## Stated exercise 1
Summarize the forum thread on woodworking jigs in two sentences.
## Stated exercise 2
Carry on the forum thread about woodworking jigs from its last line.

— Start Document text —

# What are your most used jigs?



## DavidL41 (Mar 23, 2015)

Im a beginner and want to know what jigs are must haves. What jigs do you use on a regular basis, which are ones that you use time to time but is a lifesaver.

I plan to use hand tools only.

My list:

Dove tail guide
Mortise and tenon guide
Miter box
saw guide


----------



## rwe2156 (May 7, 2014)

First, a good sturdy, level and flat workbench with decent vises is THE most important tool. 
I mention this because as beginners, we often underestimate the workbench.
It can be a simple bench made of 2×4's and plywood, but you will soon find you need something more.

Now to your question:

IMO a shooting board is an absolute must.
You can make a combo shooting/miter if you want.
I usually use my shooting board for making crosscuts.

Next would be various jigs to hold work for planing, such as a plane stop, a saw stop, etc.

A chisel guide for finishing up through-mortises, haunched mortises or sliding dovetails, things like this.
I usually make them on the fly as needed from a simple block of wood.

If you do alot of dovetailing or joinery, and you're an older guy like me with a so-so back, then I would also consider an elevated moxon vise such as the "Bench on Bench" or benchtop bench.

I know you're a beginner, but why all the saw guides? You don't need training wheels to learn to ride a bike, do you? IMO things like this are crutches and will keep you from developing the necessary hand-eye skills of a craftsman.

My suggestion is practice making cuts. You can draw lines if you want at first, but then just take a board and saw what you think is 90 degrees and check yourself. Soon you will develop the ability.

Same thing with dovetails and mortise/tenons. Take some scrap and practice. Throw them away when you're done. Don't wait till you have a project to learn a skill. If you make a good one, sign it and date it and take a picture and maybe nail it on the wall. I still have the first good blind dovetail I ever made. One day it might mean something to you.

Good luck and I'm glad you're using hand tools. Its great, isn't it?


----------



## TheWoodenOyster (Feb 6, 2013)

I just want to second the comment about the workbench being the MOST important tool. If you're bending over to work on the ground all day long, you won't like woodworking for very long… Don't ask how I know that.

Also, to get philosophical, your shop is your other most important tool. Try to make it somewhere that is pleasant to be with good lighting, a view outside. I have found that my shop atmosphere greatly affects my mood in the shop.

I don't have many jigs for handwork. I also do lots of joinery with powertools, so those jigs won't really help you. I do have a dovetail guide a la David Barron, but I've found my tablesaw dovetail sled is more accurate.

Ok, back to regularly scheduled programming.


----------



## BigMig (Mar 31, 2011)

1. Workbench - bought a workbench top that came out of a school and added a support system based on an article in FW.

2. Crosscut sled for my table saw - used the Wood Whisperer's video as a model. Excellent upgrade. LIGHT YEARS better than a miter guage.

— End Document text —
— Start Provided data —

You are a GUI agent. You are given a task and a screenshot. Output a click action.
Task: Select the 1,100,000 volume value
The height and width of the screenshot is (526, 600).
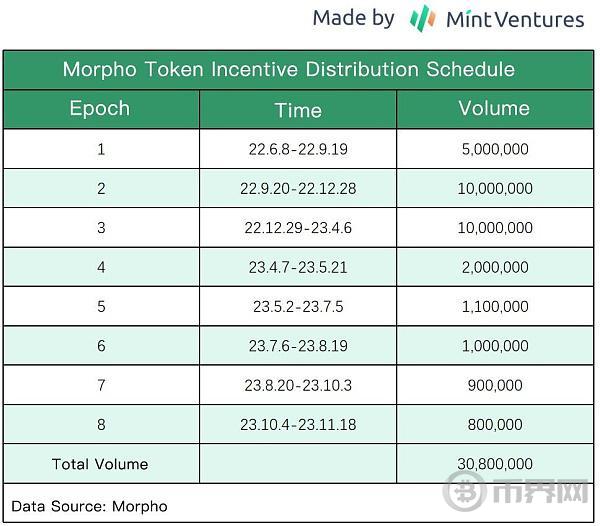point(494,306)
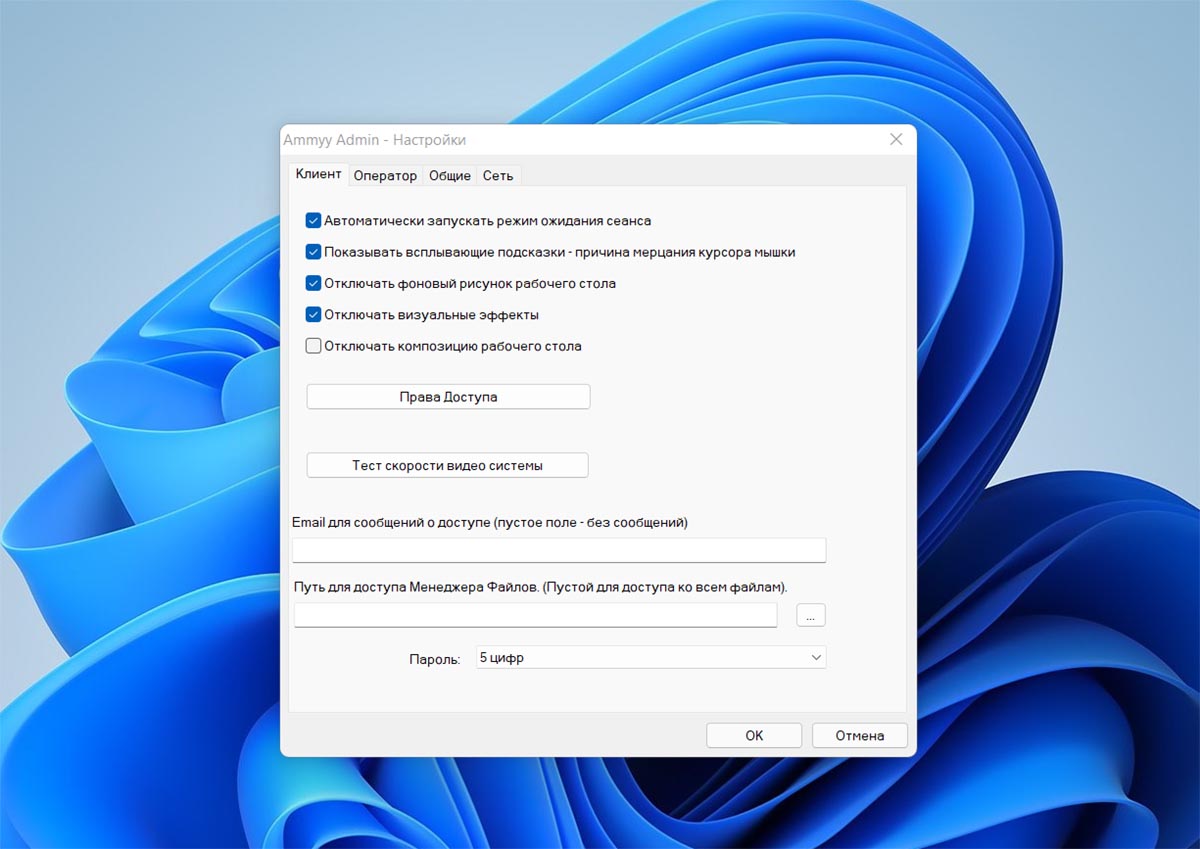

— End Provided data —

## Exercise response 1
A beginner who plans to use only hand tools asks which jigs are must-haves, listing a dovetail guide, a mortise and tenon guide, a miter box, and a saw guide. Replies call a sturdy workbench the most important tool and recommend a shooting board, jigs that hold work for planing, and a chisel guide, while urging practice over saw guides; one reply adds that a pleasant shop matters, and another lists a crosscut sled for the table saw.

## Exercise response 2
----------



## AlBTha (Feb 22, 2012)

While the work bench is an important tool. Lets give the OP what he is asking.

1) Table saw sled. A must build first fixture.

2) In my shop is a dovetail fixture to build drawers with. I simple fixture just for drawers.

Al


----------



## bigblockyeti (Sep 9, 2013)

I usually use sawhorse over my workbench. My most used jig has to be my tenoning jig for the tablesaw. I first built one from MDF and it worked ok, one Christmas my dad got me a Delta 34-184 and it's been a dream to use vs. my cobbled together limited adjustability jig. The accuracy and safety offered by a good tenoning jig is a real asset for me in the shop.


----------



## rustfever (May 3, 2009)

The most important jig is the one you wish to use next. I have 25/30 jigs. Each is important. I make a new jig for most every new project.


----------



## bbasiaga (Dec 8, 2012)

I use my straight cut guide for my circular saw to break down sheet goods, followed by my circle cutter for my router, and then my tapering jig for my table saw. Those are the only three jigs I have, and also the order in which they are most used.

I recently built an angle jig for my drill press so I can get angled holes. Haven't tried it yet though. Soon. Next on the list is a cross cut sled probably. But I may pre-empt that with a jointing jig for my planer.

-Brian


----------



## TheFridge (May 1, 2014)

Table saw sled. Can't say workbench cuz I'm still building it.


----------



## timbertailor (Jul 2, 2014)

Thin strip rip guide.


----------



## DavidL41 (Mar 23, 2015)

thanks!


----------



## Notw (Aug 7, 2013)

I get a lot of S2S lumber so a straight line rip jig get a lot of work in my shop


----------



## TheGreatJon (Jan 9, 2015)

+1 on the straight line rip jig


----------



## gfadvm (Jan 13, 2011)

I thought he stated he's a hand tool only guy? Most of the posted jigs are power tool jigs.


----------



## CharlesA (Jun 24, 2013)

Hand tools only:
bench hooks


----------



## BroncoBrian (Jan 14, 2013)

> 1. Workbench - bought a workbench top that came out of a school and added a support system based on an article in FW.
> 
> 2. Crosscut sled for my table saw - used the Wood Whisperer s video as a model. Excellent upgrade. LIGHT YEARS better than a miter guage.
> 
> - BigMig


WOW! Thanks for mentioning that. Saw a crosscut sled at Woodcraft today. I am going to use Kreg sliders so I do not have an issue with cold winter air, but this project happens this weekend. Even ordering a digital gauge for it (and b/c I don't have one yet).

Great video and a must have sled. Going to keep the size reasonable though so I can move/store it easily.


----------



## JeffP (Aug 4, 2014)

I'll save somebody the time and go ahead and post this:

The most important jig is the one between your ears.

If you don't believe me, watch a few dozen of the you tube videos from the wood gears guy. I'm not referring to the awesome "jigs" the videos are about, but rather the dozens of "jigs" that are a part of his process of making jigs.

I'm a bit of a word snob. To me something important and frequently used like a cross cut sled for the TS is more of a TS accessory or a tool in its own right.

A true jig is something you invent in the moment to solve a problem you didn't realize you had 10 minutes ago. Or something you create to make "this time" more successful than "last time".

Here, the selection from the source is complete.